Consider this a warning: Even if you aren’t a collector, reading Farm Tractor Collection, a new release by MBI Publishing Company, may persuade you to start.

Anyway, you’ll gain a wealth of knowledge about your favorite tractor lines and their corporate histories. This book is suitable for display on your coffee table, but it won’t stay there long. Packed with 200 full-color photographs and 50 black-and-white illustrations, it almost brings tractor-related collectibles to life.

Historian-collector-restorer-humorist Roger Welsch puts the subject of collecting into perspective as well as any expert I’ve read. In the book’s foreword, he advises against trying to make sense of collectors and collecting. The collector, he says, has a complete inventory of reasons why he collects, say, brass Minneapolis Moline tractor radiator caps, among them: “…They’re a terrific investment… They make perfect Christmas gifts since they can be used as ashtrays or windchimes or even earrings if you don’t happen to own a Minne-Mo tractor…” Then there’s Welsch’s personal favorite collector’s rationale: “I eventually want to restore a tractor and the radiator cap just happens to be where I’m getting my start.”

“Don’t get me wrong – things have their charm, value and story,” Welsch continues. “That’s why this book is in your hands, after all – so you can look at things. But those of us who scour junkyards and antique stores, bargain endlessly with antique dealers, and stand patiently in the rain waiting for a box of old staplers and letter openers to be raised in the auctioneer’s hand because we’ve spotted, way down toward the bottom, six unsharpened Farmall Tractor dealer’s pencils, the excitement lies precisely there – in the game of looking for treasures, in the surprise and delight of finding them, in the thrill and strategy of competing for them with others, and in the final victory of taking those prizes home and adding them to others — and then telling others about all that… You like to hear or read stories like that, because you have stories, too… I love old tractors and everything associated with them because… well, because I do.”
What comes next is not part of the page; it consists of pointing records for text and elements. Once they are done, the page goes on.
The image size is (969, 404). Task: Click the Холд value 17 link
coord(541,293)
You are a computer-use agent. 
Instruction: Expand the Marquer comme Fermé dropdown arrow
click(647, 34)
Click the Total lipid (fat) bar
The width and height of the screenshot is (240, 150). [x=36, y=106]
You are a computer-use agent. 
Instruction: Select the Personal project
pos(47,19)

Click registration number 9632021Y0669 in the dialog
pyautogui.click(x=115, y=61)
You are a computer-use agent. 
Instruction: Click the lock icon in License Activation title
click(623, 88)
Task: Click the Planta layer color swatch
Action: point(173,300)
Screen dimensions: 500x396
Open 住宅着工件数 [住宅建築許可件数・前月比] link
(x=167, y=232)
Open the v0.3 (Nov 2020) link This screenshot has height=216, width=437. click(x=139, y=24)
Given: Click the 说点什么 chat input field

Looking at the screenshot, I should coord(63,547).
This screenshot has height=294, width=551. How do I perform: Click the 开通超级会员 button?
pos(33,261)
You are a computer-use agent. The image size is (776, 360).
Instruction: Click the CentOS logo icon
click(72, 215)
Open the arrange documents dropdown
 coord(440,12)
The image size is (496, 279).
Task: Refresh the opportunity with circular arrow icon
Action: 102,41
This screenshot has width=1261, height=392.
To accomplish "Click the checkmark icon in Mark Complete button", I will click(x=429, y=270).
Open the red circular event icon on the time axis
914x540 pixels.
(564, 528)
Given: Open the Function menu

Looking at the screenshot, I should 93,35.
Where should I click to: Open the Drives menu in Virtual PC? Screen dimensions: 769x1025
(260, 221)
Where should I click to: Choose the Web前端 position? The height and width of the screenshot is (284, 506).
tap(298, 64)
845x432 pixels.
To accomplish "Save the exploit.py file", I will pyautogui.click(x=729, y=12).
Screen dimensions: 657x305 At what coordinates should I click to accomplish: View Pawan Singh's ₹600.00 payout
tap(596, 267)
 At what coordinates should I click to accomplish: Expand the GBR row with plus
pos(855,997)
The MBI staff wisely assigned chapters and sections to various tractor magazine editors and writers, instead of placing the text in the hands of one author. For example, writer/collector Ed Bezanson, who writes a column for Antique Power magazine, collaborated with collector Ray Crilley on the Caterpillar chapter. Keith Oltrogge, editor of Wild Harvest-Massey Collector’s News, wrote the chapter on Massey-Harris/Massey-Ferguson. And Kurt Aumann, editor of Belt Pulley magazine, assembled the chapter on Minneapolis-Moline. That broad expertise lends considerable credibility to the book.

Other major tractor lines and related memorabilia covered are Allis-Chalmers, Case, Ford, International Harvester, John Deere and Oliver. There’s also a chapter on company histories and collectibles of “orphans” (tractors made by manufacturers who later folded, went bankrupt or otherwise disappeared).